I’m hoping that it can upstage the chronic plunge in mood dogging me in the wake of the August 18 wedding of my eldest daughter, Lauren.

A lot of family time and thought flowed into the wedding, which was one of the happiest days of my life. I proudly walked Lauren up the aisle, gave a speech, got very drunk and howled with deep pleasure at the joy of the dodgems, an unusual item which gave the day a never-to-be-forgotten flavour and left tens of wedding-goers with bruised knees.

Two days later, Maureen and I took a holiday in the Peak District, extending the afterglow of the deep wedding pleasures across a series of White Peak walks and visits. We relaxed with each other as married couples do when away from the familiar, sleeping long and forgetting what time it was. By the time we were halfway home, in an M1 traffic snarl-up, that feeling had disappeared.

As work and home routines have kicked back in, I feel caged by monotony. Hamster on a wheel. I’m a good journalist, but at 61 have long lost the energy and enthusiasm which once propelled me to start writing at dawn’s crack, and to bang out the words until dusk. It doesn’t help that our money is exhausted post-nuptials. Yet again I owe the taxman a few big ones. A grimmer shadow will be cast by the dark winter days just over the horizon, poised to cut short my therapies of gardening and cycling. Winter is tangibly less enjoyable with each passing year. I have learned to wait for the light to return, and walk to stave off the SAD. Alcohol would once have got me through, but I am wary of its depressive channels, and where they lead. More positively, good sleeps always help, and should become more regular as the nights get colder.

I have known depression before. I staggered through early teenage years at school, wanting the ground to swallow me rather than face more teasing, taunting and humiliations from ‘friends’. I spent the years from 22 to 40 in a haze of misery after a self-inflicted bout of foolishness. I contemplated suicide in Devon 15 years ago, after a protracted and ruinous credit binge, and was on anti-depressants for several months after my mum’s death in 2006.
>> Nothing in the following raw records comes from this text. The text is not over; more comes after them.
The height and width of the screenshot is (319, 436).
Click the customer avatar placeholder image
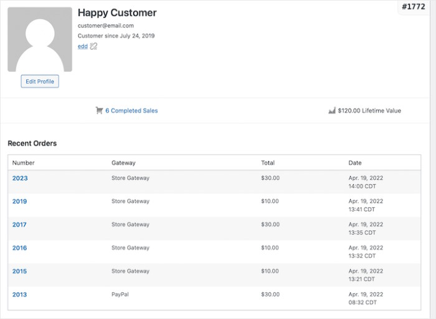click(x=39, y=39)
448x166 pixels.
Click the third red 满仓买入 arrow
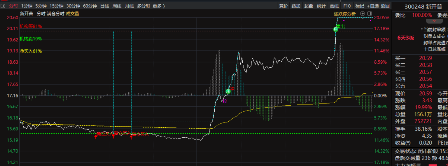pos(131,137)
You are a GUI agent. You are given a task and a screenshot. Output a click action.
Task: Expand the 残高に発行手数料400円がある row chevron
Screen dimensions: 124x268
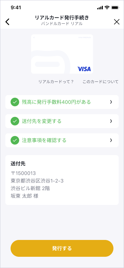(x=111, y=102)
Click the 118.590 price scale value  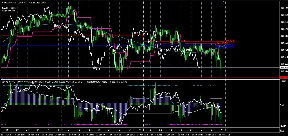click(284, 8)
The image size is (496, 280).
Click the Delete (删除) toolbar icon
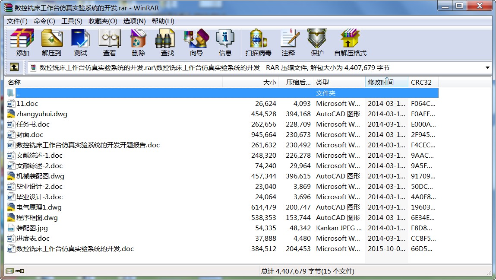(138, 42)
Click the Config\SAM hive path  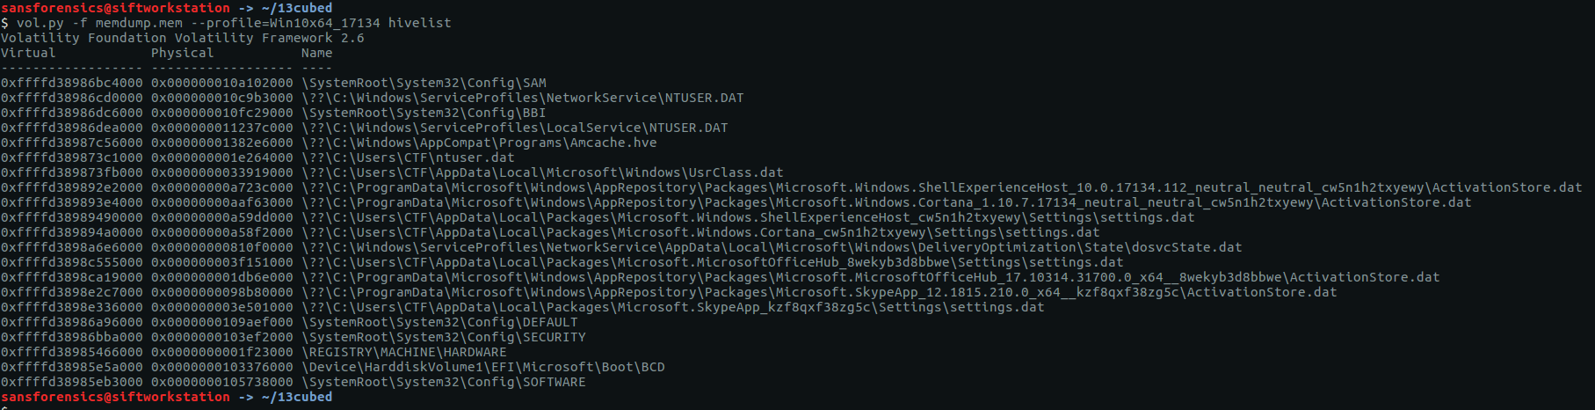point(424,83)
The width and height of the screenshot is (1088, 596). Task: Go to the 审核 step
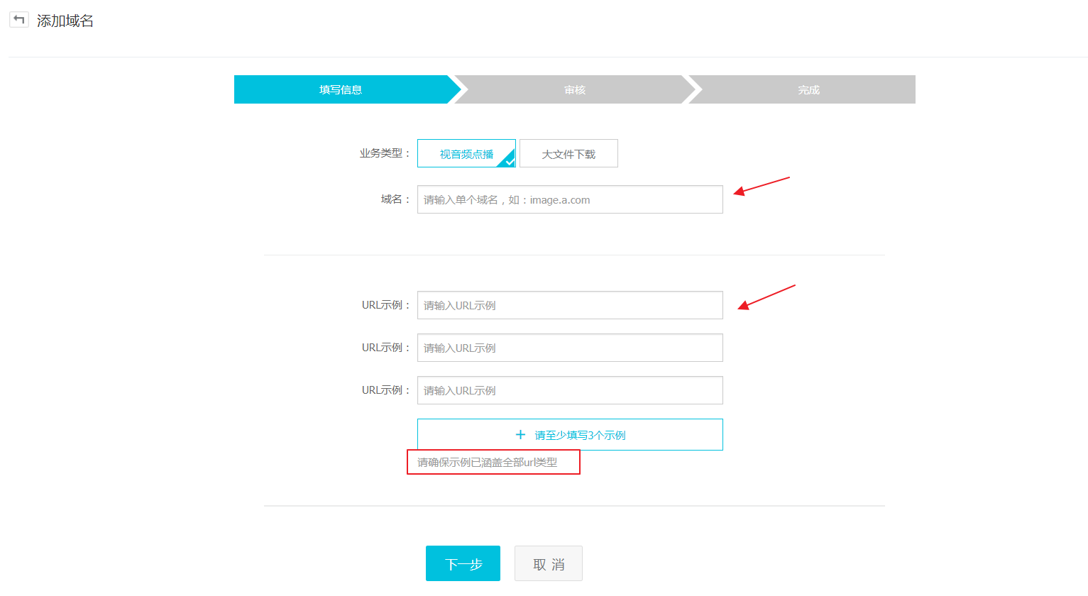pos(574,90)
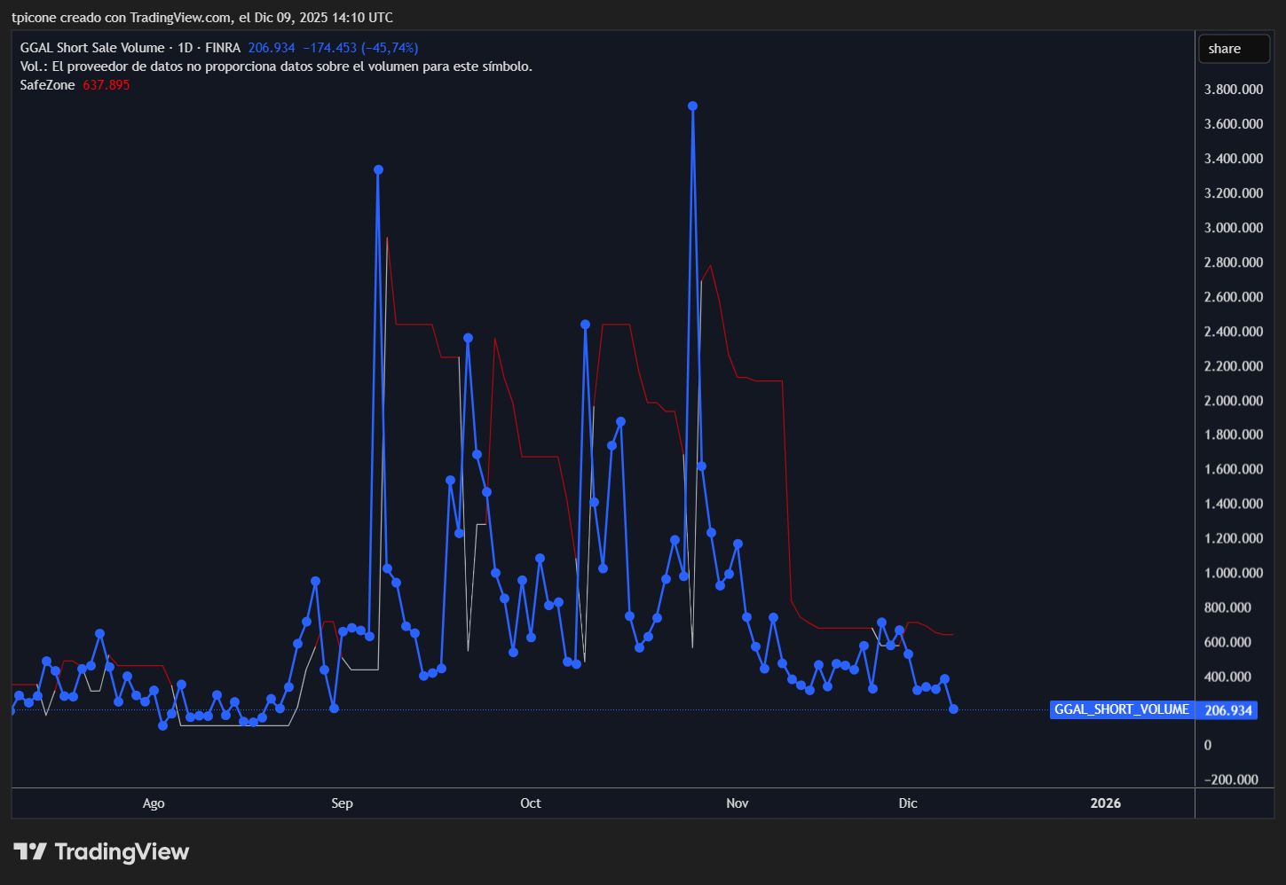Select the SafeZone indicator label
1286x885 pixels.
click(x=47, y=84)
Yet there are days when the current onslaught seems worse than anything I’ve known. The past always seemed to offer new options, which seem less identifiable this time around.

Which brings me back to the writing. It’s my hope that a few honest paragraphs each day, for possible inspection by others, will significantly lighten the burden. Confession and expression. Don’t think it matters who reads it, if anyone. My bet is that the daily discipline will occupy and motivate me, lighting some kind of path through the coming dark period.